Yield method is used to put a currently executing thread in pause and so other threads can run.
but it is not happening.i am expressing my doubts using below programme.please read and tell me how to understand yield method.
class thread3
{
public static void main(String args[])
{
Thread count1=new Thread(new CountDownEven());
Thread count2=new Thread(new CountDownOdd());
count1.start();
count2.start();
Thread t=Thread.currentThread();
for(int i=11;i<=20;i=i+2)
{
System.out.println(t.getName()+"----"+i);
Thread.yield();
}
}
}
class CountDownEven implements Runnable
{
public void run()
{
Thread t=Thread.currentThread();
for(int i=0;i<10;i=i+2)
{
System.out.println(t.getName()+"----"+i);
Thread.yield();
}
}
}
class CountDownOdd implements Runnable
{
public void run()
{
Thread t=Thread.currentThread();
for(int i=1;i<10;i=i+2)
System.out.println(t.getName()+"----"+i);
Thread.yield();
}
}
}
out put:
main----11 Thread-1----1 Thread-0----0 Thread-1----3 main----13 Thread-1----5 Thread-0----2 Thread-1----7 main----15 Thread-1----9 Thread-0----4 main----17 Thread-0----6 main----19 Thread-0----8
my doubts: 1)see the first four lines of out put.before coming to main thread, thread1 is getting executed twice. see the out put between 5 to 8 lines. before coming to main thread, thread1 is getting executed twice see the out put between 9 to 11 lines. thread one is getting executed only once before coming to main thread. 2)why thread1 executed twice before,and once now? 3) how can i understand yield method? --Phanihup (talk) 09:26, 31 October 2012 (UTC)
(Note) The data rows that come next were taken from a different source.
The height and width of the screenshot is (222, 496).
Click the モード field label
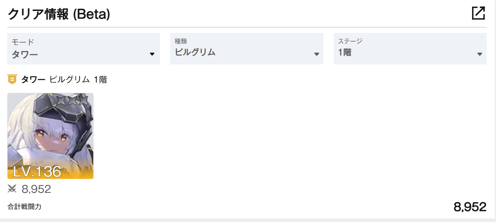click(23, 42)
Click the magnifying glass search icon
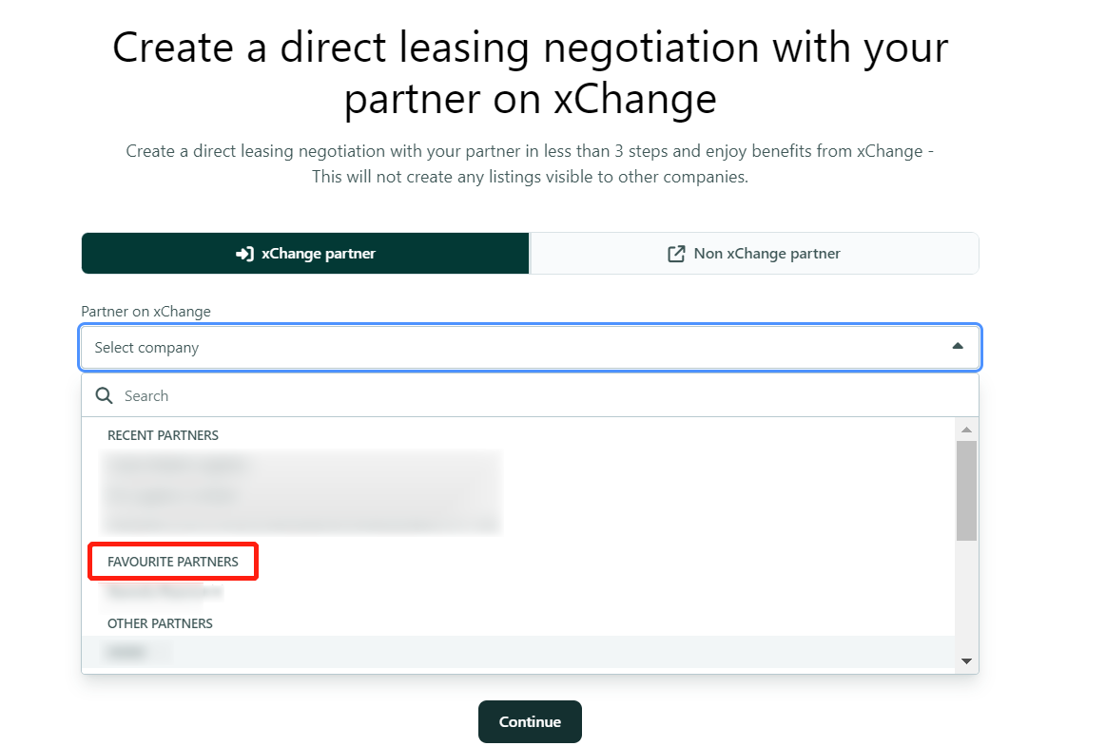 coord(105,395)
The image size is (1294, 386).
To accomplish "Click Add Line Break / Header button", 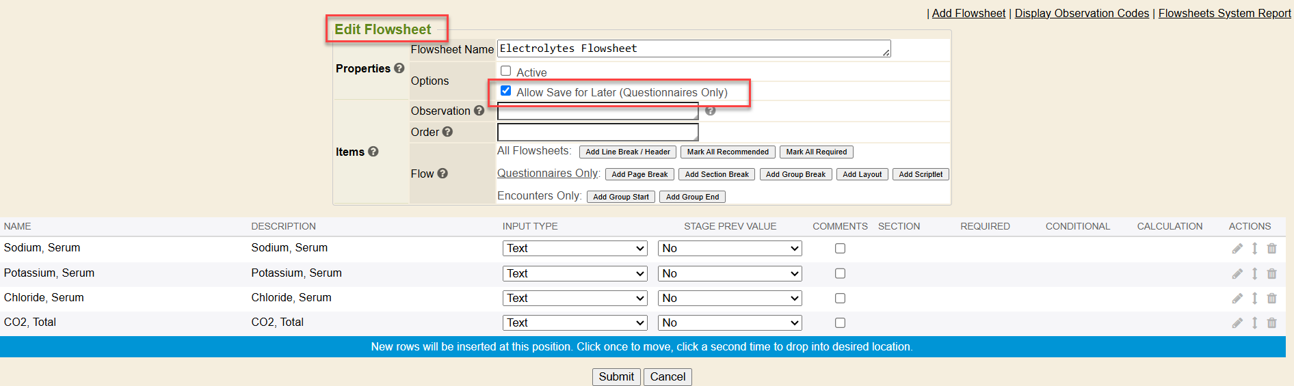I will [x=627, y=152].
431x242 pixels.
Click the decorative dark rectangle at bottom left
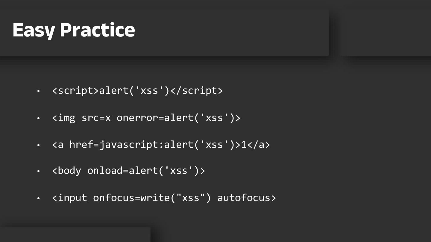(75, 235)
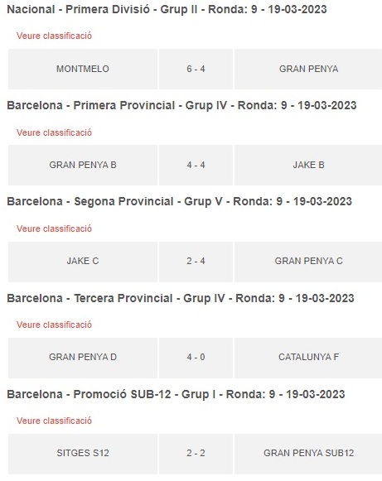382x481 pixels.
Task: Click the 2 - 4 score cell
Action: point(196,262)
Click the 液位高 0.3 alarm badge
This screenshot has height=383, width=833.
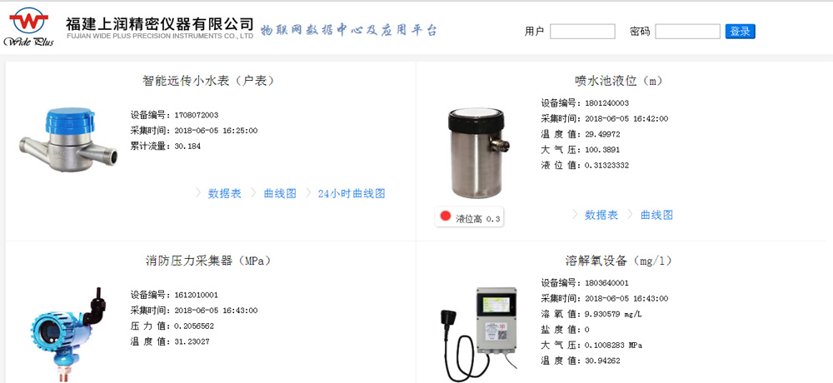[469, 217]
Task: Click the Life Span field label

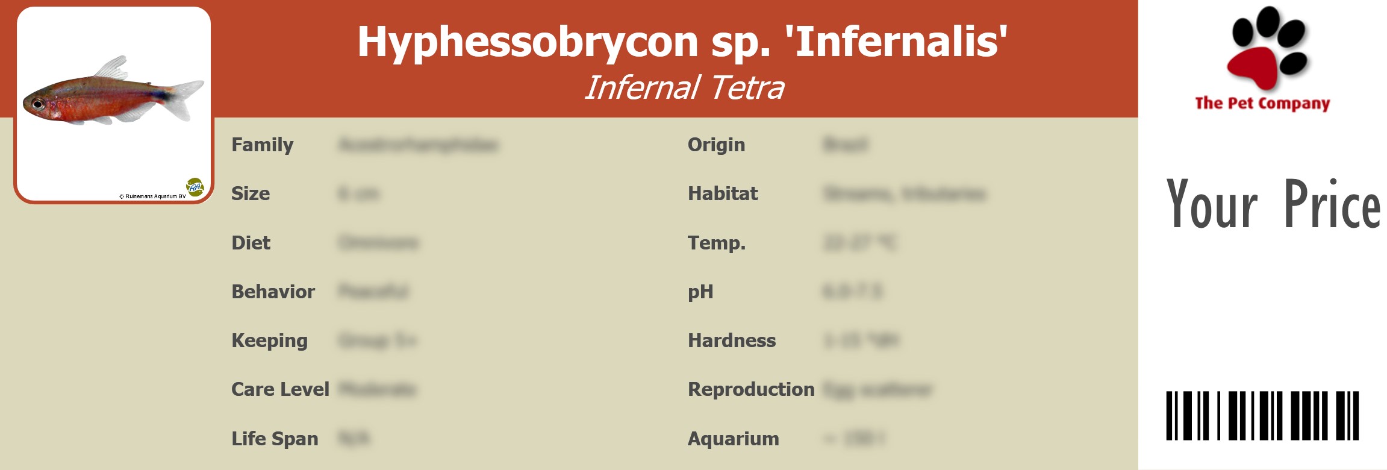Action: tap(275, 439)
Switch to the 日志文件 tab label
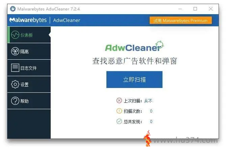The width and height of the screenshot is (226, 149). tap(28, 68)
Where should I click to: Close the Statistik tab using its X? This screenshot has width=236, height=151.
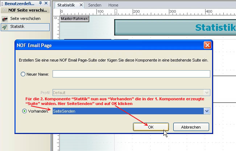pyautogui.click(x=80, y=5)
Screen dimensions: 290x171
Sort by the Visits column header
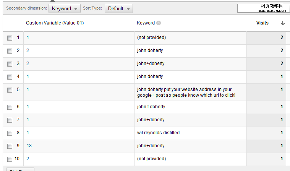point(262,23)
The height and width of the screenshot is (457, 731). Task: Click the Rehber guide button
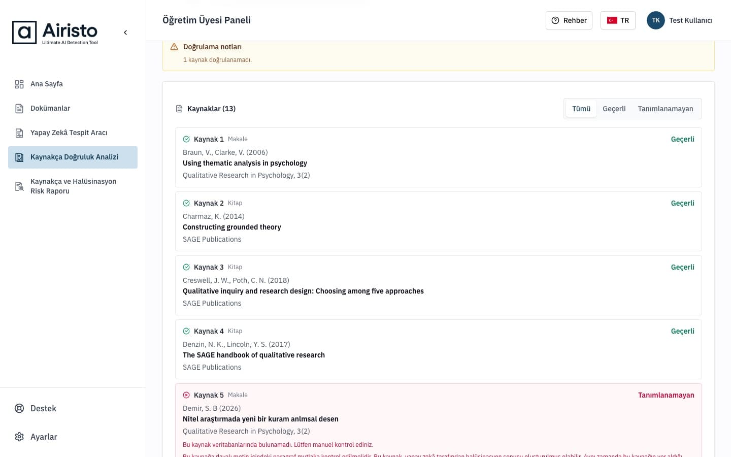[x=569, y=20]
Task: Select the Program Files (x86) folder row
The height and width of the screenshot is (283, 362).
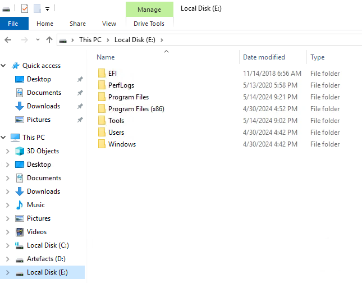Action: pos(136,109)
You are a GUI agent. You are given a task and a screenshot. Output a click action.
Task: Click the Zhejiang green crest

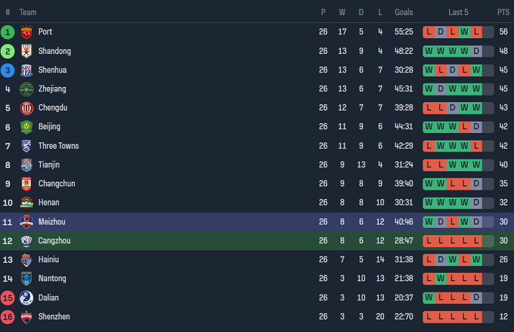(26, 89)
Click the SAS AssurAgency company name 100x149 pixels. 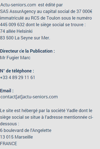tap(18, 11)
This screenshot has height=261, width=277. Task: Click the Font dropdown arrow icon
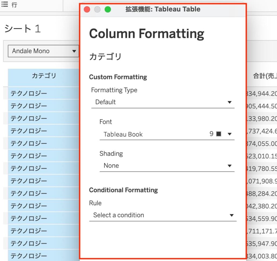pos(229,134)
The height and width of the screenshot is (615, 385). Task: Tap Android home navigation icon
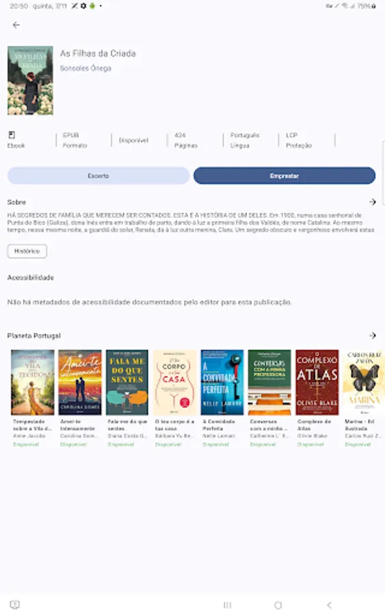[x=278, y=605]
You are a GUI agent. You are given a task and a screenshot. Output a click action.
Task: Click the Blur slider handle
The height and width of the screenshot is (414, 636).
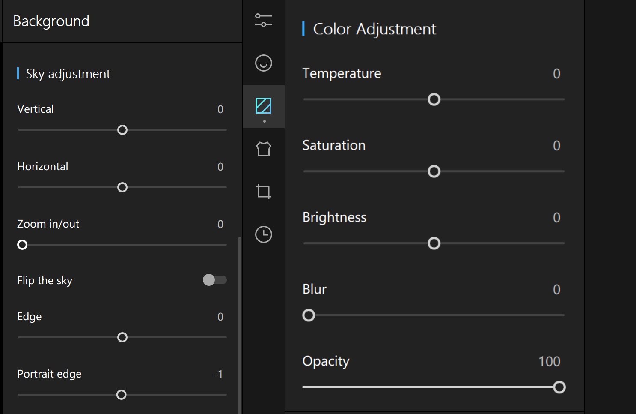(x=309, y=315)
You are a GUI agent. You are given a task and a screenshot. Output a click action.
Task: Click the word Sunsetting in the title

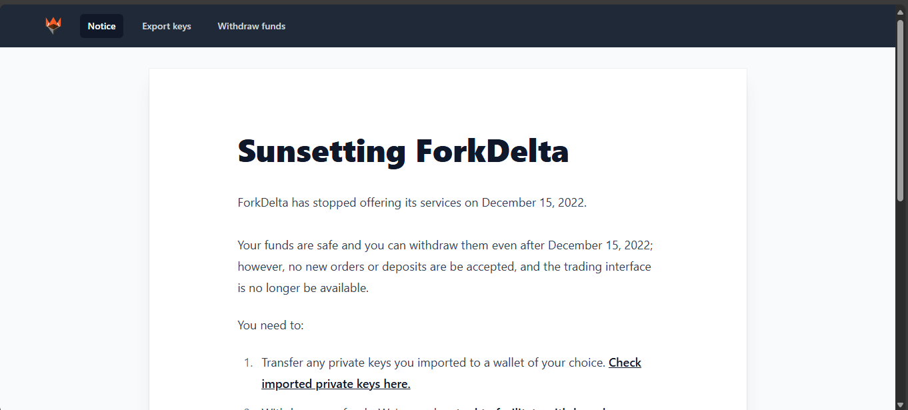(x=321, y=151)
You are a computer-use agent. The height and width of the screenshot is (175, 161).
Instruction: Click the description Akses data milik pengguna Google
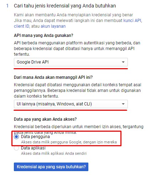(69, 142)
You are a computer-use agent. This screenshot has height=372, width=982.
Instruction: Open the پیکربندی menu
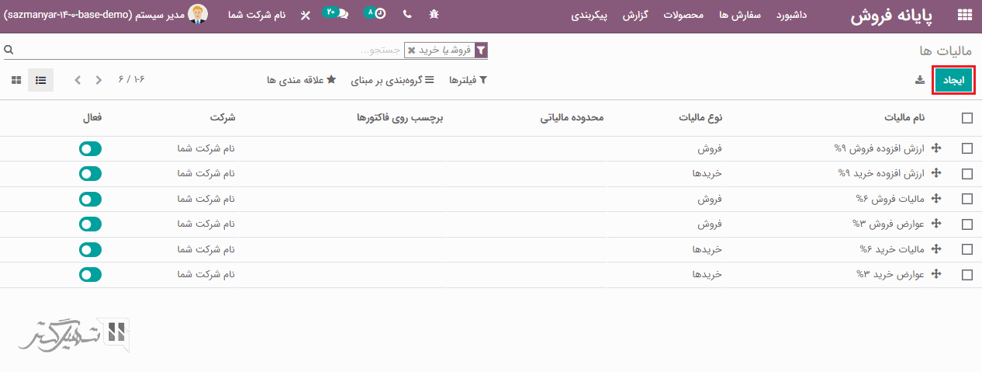[590, 15]
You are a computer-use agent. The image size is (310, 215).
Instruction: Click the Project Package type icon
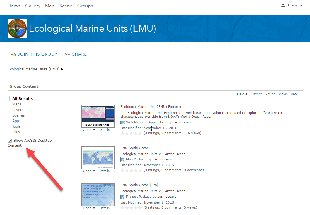click(123, 197)
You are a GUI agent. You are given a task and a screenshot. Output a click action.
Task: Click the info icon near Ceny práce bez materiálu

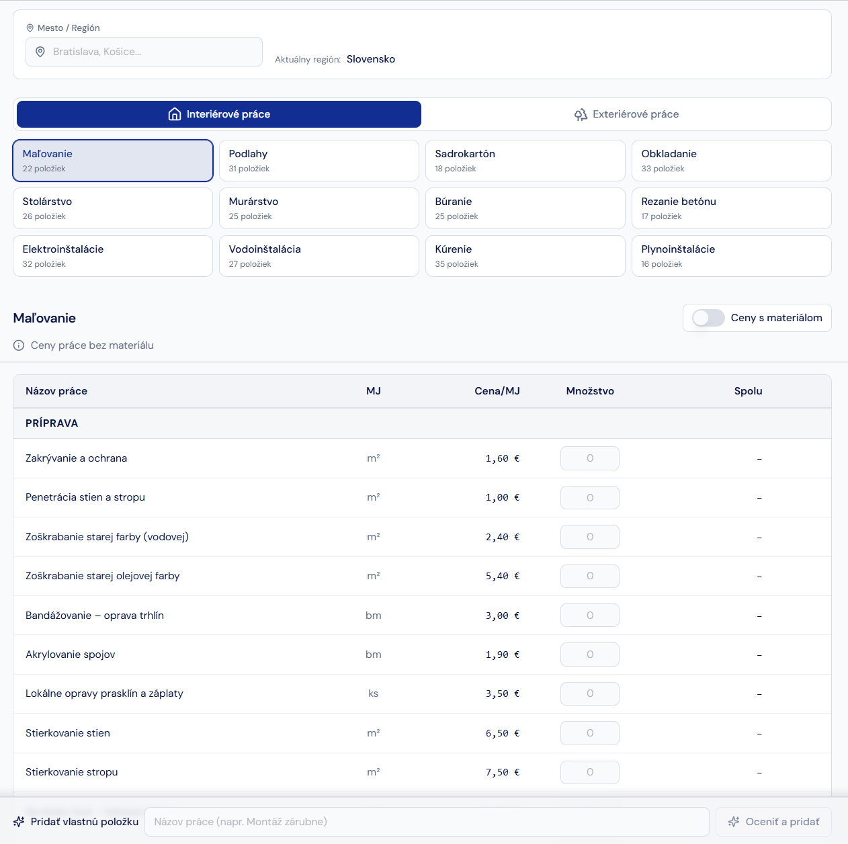click(19, 345)
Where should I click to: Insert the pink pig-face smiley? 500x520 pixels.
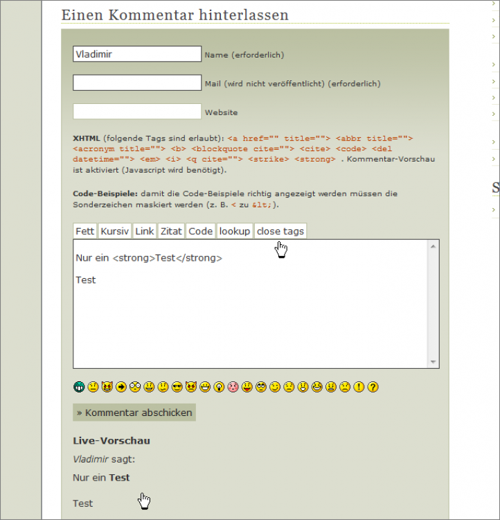pos(233,387)
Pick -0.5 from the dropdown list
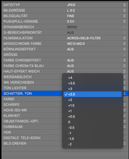The width and height of the screenshot is (129, 159). (93, 128)
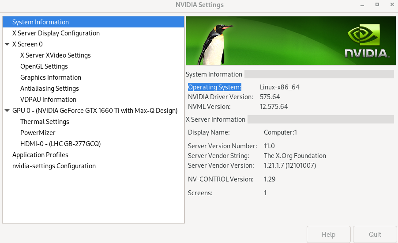Open HDMI-0 display device settings
Viewport: 398px width, 243px height.
click(60, 144)
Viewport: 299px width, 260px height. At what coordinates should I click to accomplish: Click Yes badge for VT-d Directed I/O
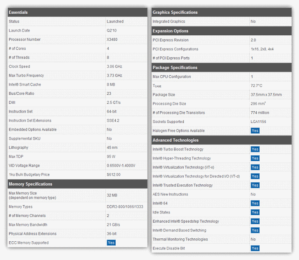click(x=255, y=176)
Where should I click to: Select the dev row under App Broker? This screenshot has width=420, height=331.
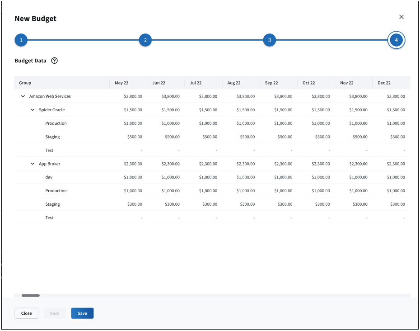coord(49,177)
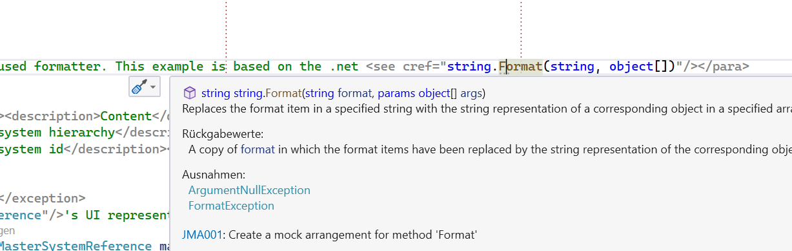The height and width of the screenshot is (251, 792).
Task: Click the 'Ausnahmen:' heading in tooltip
Action: point(214,175)
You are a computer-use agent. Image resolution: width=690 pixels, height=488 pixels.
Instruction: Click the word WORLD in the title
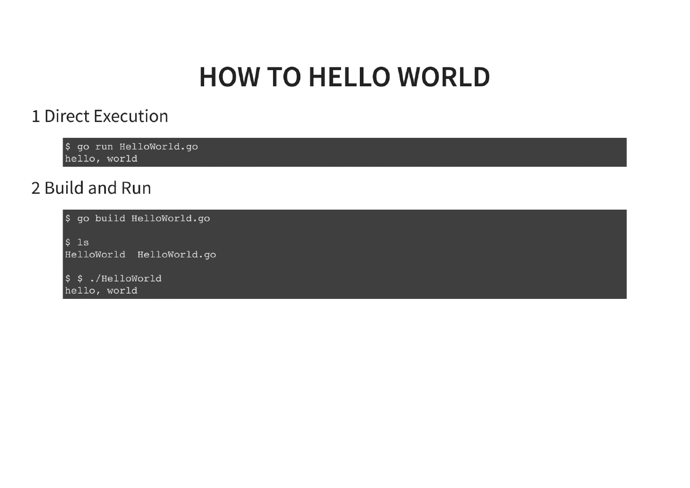coord(441,76)
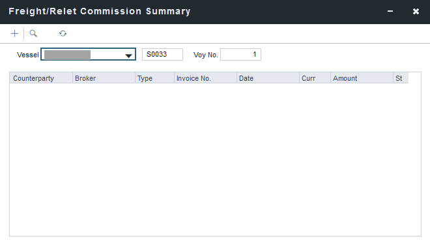Click the Vessel label text
The height and width of the screenshot is (243, 430).
(x=28, y=55)
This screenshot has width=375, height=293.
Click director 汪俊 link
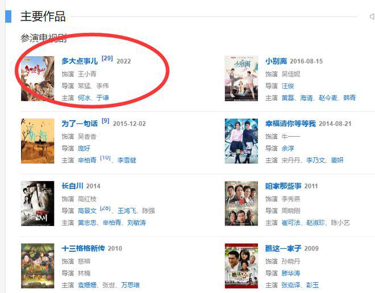288,86
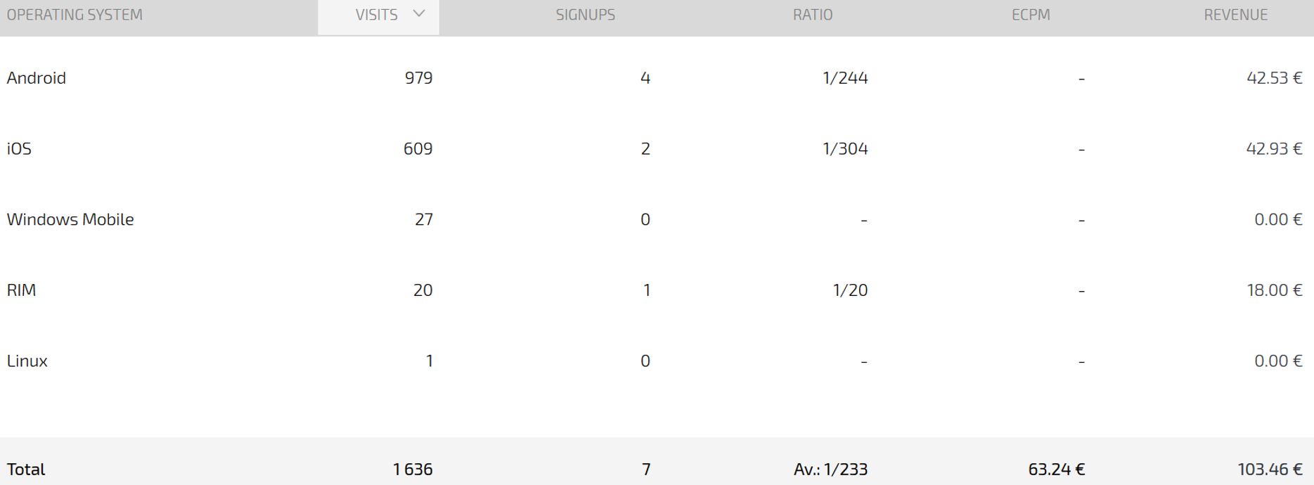Click iOS revenue 42.93 €
The image size is (1314, 485).
(x=1274, y=149)

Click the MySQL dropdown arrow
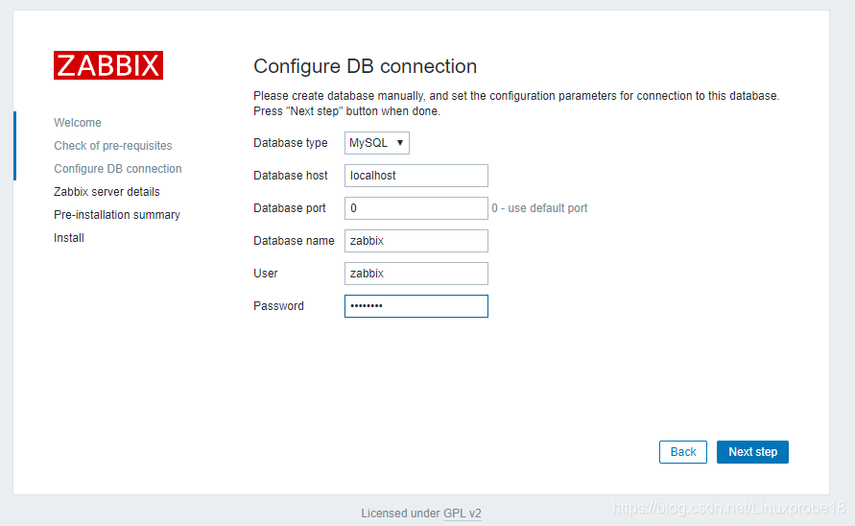point(400,143)
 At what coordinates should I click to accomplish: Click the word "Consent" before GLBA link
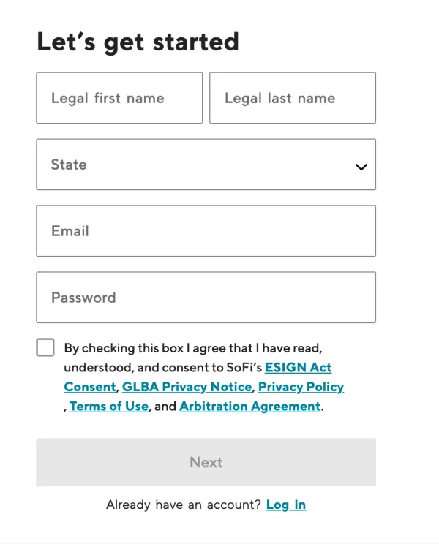[90, 387]
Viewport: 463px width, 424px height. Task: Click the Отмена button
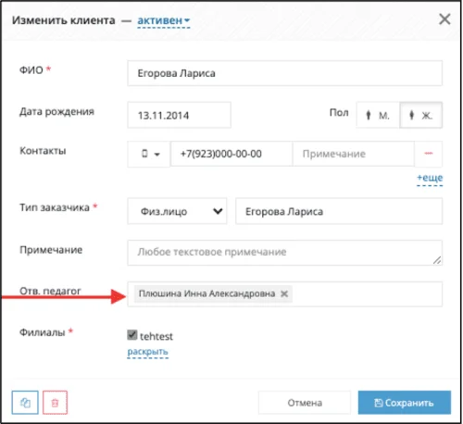(305, 403)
- First of all, I've taken the liberty of formatting your source-code so it is easier to read. Secondly, yield() is behaving exactly as expected: it is allowing the thread scheduler to decide which thread should run next. The thread scheduler can pick any thread that is available to run - including the same thread! If you want to use some method to guarantee that a different thread will run, you need to investigate the many ways to manage synchronization of threads in Java. For example, you could implement a barrier, as is performed in the official example of a guarded block. A good overview is provided in the official Java Tutorial on Concurrency . If you want to encourage the scheduler to select the other thread - without actually guaranteeing that behavior, you could use Thread.sleep() instead of yield(). By sleeping for a few seconds, it's probable that the other thread would be selected to run next; but unless you carefully and explicitly use some synchronization, you can't guarantee any order that threads will run. (For example, if the other thread is also sleeping, then neither thread will run, and the system will idle; and when both threads wake up, you're back to the same condition: the scheduler will select any one of the available threads. Part of the Java programming language contract is that the scheduler does not guarantee any specific algorithm for selecting the next thread to execute: that allows the JVM to tune for best performance, or allocate multiple threads to multiple execution units, and so forth. Nimur (talk) 04:22, 27 October 2012 (UTC)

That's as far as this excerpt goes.